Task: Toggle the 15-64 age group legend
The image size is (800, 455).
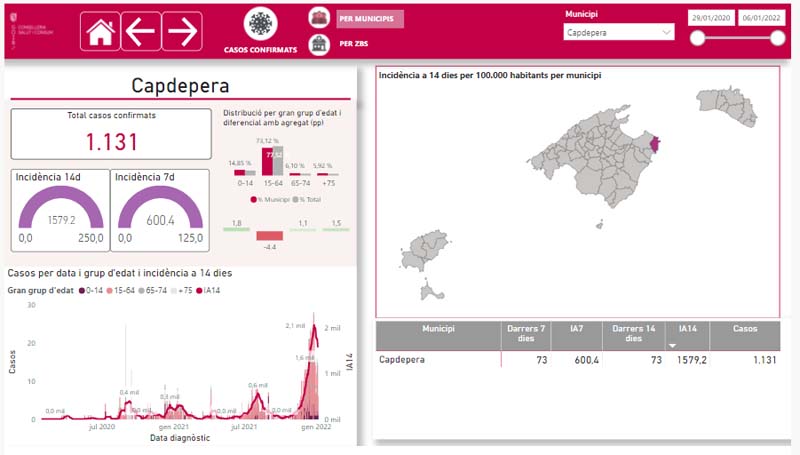Action: pyautogui.click(x=120, y=290)
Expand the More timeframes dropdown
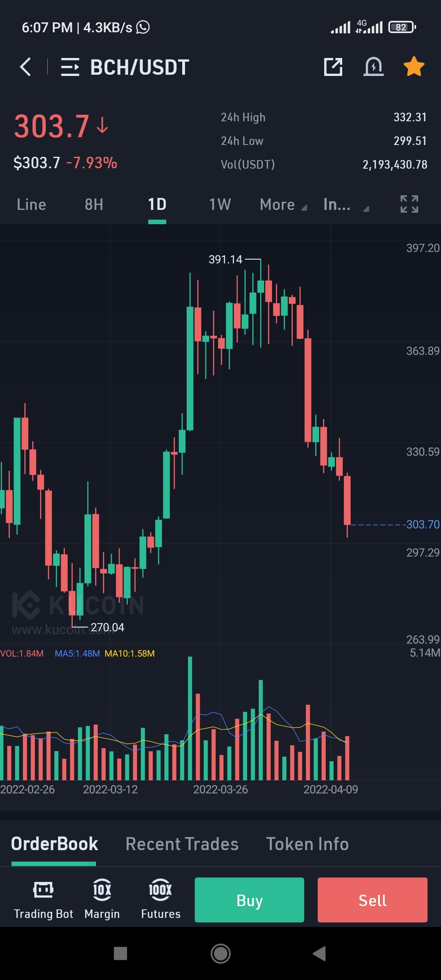The height and width of the screenshot is (980, 441). click(x=283, y=205)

★ ★ ★ ★ ★

Transcribe all data precisely. Pictures are not copied.

» **ANSWER FOR THIS EXERCISE**
Task: Toggle the 15-64 age group legend
The image size is (800, 455).
Action: pyautogui.click(x=120, y=290)
Expand the More timeframes dropdown
The height and width of the screenshot is (980, 441). click(x=283, y=205)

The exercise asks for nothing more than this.